CONTRACT FORMATION Flashcards
MBE CONTRACTS - Contract formation
What is a contract?
A contract is just a legal term with a legal requirement. It is a legally enforceable agreement.
Look for an agreement plus a special legal basis for enforcing the promise (e.g. bargained-for consideration)
MBE CONTRACTS: Contract formation
What are the applicable law/rules that govern the law of contracts?
Common law: where the contract deals with real estate or services
UCC Art. 2: Whenever a contract deals with the sale of goods.
UCC governs all parties who enter into a goods contract, not just merchants.
MBE CONTRACTS: Contract formation
What law applies if the contract in question has elements of both services and goods?
- The “all or nothing” rule. This has to either be governed by the CL or UCC. Cannot be both.
Exception: Divisible contracts: The agreement can be divided into two mini-contracts.
- Predominant purpose rule: Use the law that governs whichever plays the bigger role–goods or services.
MBE CONTRACTS: Formation: Making an offer
What are the four big issues/topics when considering whether an enforceable contract has been formed?
- Agreement (offer and acceptance)
- Consideration (and related theories for when you have to keep your promise)
- Defenses to formation
- Statute of Frauds
MBE CONTRACTS: Offers
What is an offer?
An offer is a manifestation of a willingness to enter into an agreement (by the offeror) that creates the power of acceptance (in the offeree).
MBE CONTRACTS: How one creates a valid legal offer
What test governs the offer and acceptance?

DATA LINES:

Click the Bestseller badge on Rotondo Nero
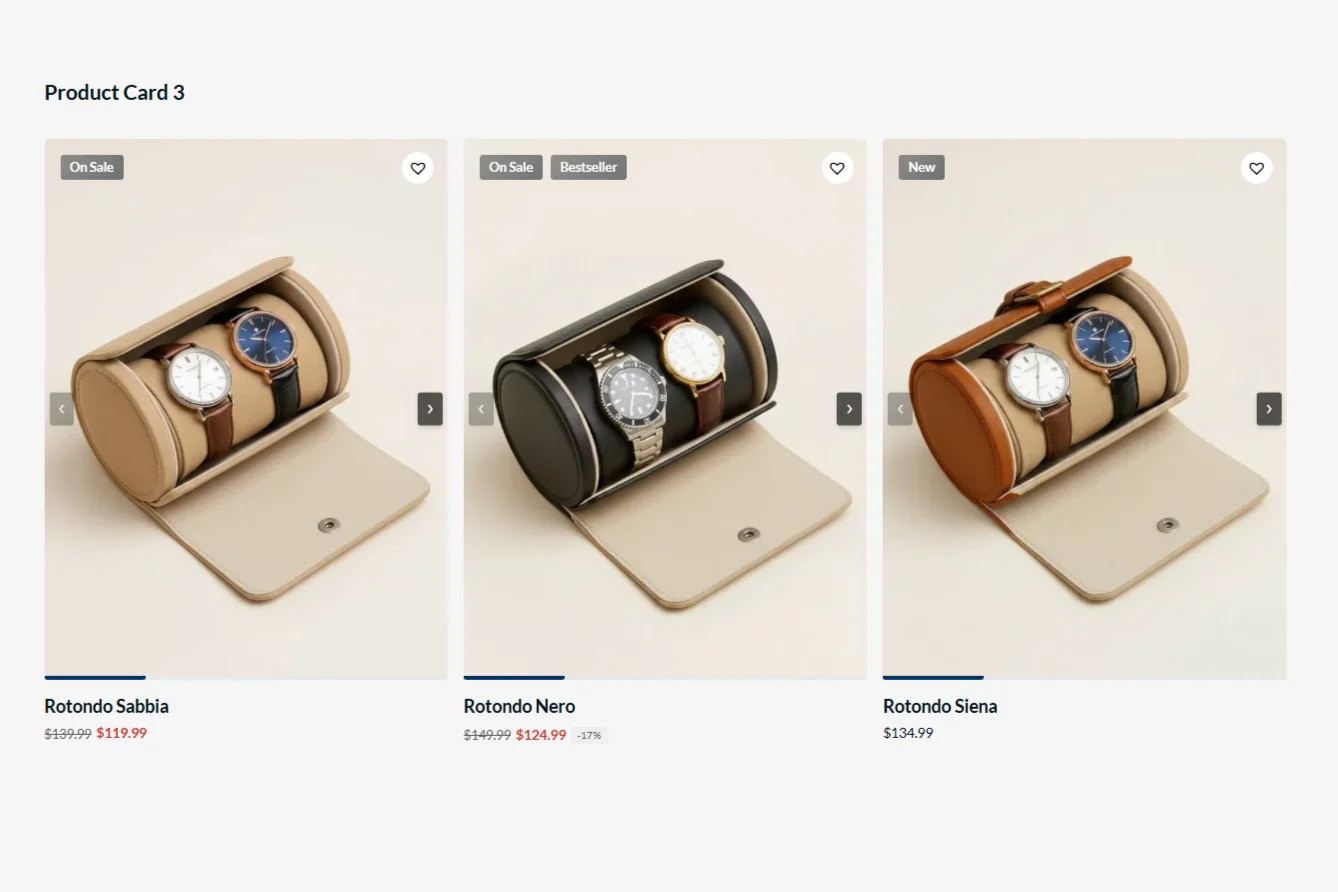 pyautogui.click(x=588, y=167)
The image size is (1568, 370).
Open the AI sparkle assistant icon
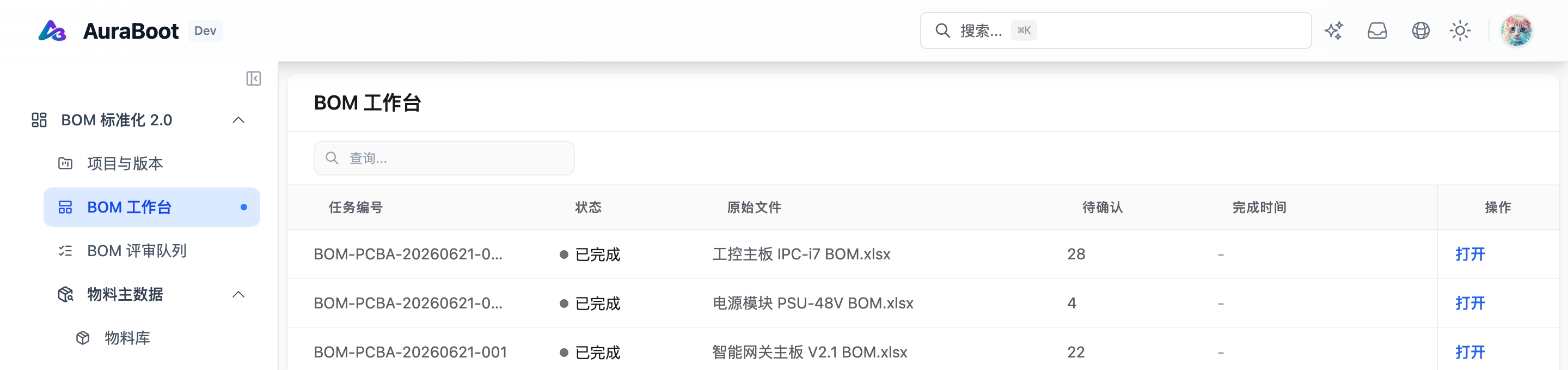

WORK INSTRUCTIONS:
- a) Write out the part of the contract formation flashcards starting with "Common law: where" and going on through "services and goods?".
- b) Continue the contract formation flashcards from the point where they stop.
The material is separate from the contract formation flashcards.

FINAL RESULTS:
- a)
Common law: where the contract deals with real estate or services
UCC Art. 2: Whenever a contract deals with the sale of goods.
UCC governs all parties who enter into a goods contract, not just merchants.
MBE CONTRACTS: Contract formation
What law applies if the contract in question has elements of both services and goods?

- b)
The offer and acceptance are governed by the objective test.
The outward appearance of words and actions matter- not secret intention.
Key question: is whether the offeror displays an objectively serious intent to be bound.
**Watch out for situations involving humor or anger–the offeror may not be displaying a serious intent to be bound under the objective test.
MBE CONTRACTS: Offer
Can anyone accept an offer made by the offeror?
No. An offer must usually be directed to a specific offeree. You cannot accept an offer unless it is directed to you.
Limited exception: contest offers or reward offers
MBE CONTRACTS: Offer
How specific must the offer be?
Under the common law: All essential terms must be covered in the agreement.
UCC: The law is more willing to fill the gaps and find a contract, even if the agreement leaves out some key terms.
Under the UCC, the only essential term is the quantity of what you are selling.
MBE CONTRACTS: Offer
What must the offer convey?
A valid offer must convey the power of acceptance to the other side . (The offeree can simply say “I accept” and know that he has concluded a deal.)
MBE CONTRACTS: Offers
How can an offer be terminated?
- The offeror revokes the offer by express communication to the offeree.
- The offeree learns that the offeror has taken an action that is absolutely inconsistent with a continuing ability to contract. This is called a constructive revocation.
- The offeree rejects the offer. Usually effective upon receipt. An offeree cannot accept an offer once it has been terminated.
- The offeree makes a counter offer. Acts as a rejection of the original offer and creates a new offer. Exception: for an option holder, who has the right to make counteroffers during the option period without terminating the original offer.
- The offeror dies.
- A reasonable amount of time passes.
MBE CONTRACT: Irrevocable Offers
The offeror is normally free to revoke at any time prior to acceptance.
How does an “irrevocable offer” arise?
An “irrevocable offer” can arise in four ways.
- Option : Promise not to revoke
It is an independent promise to keep an offer open for a specified period of time. Such a promise limits the offeror’s power to revoke the offer until after the period has expired.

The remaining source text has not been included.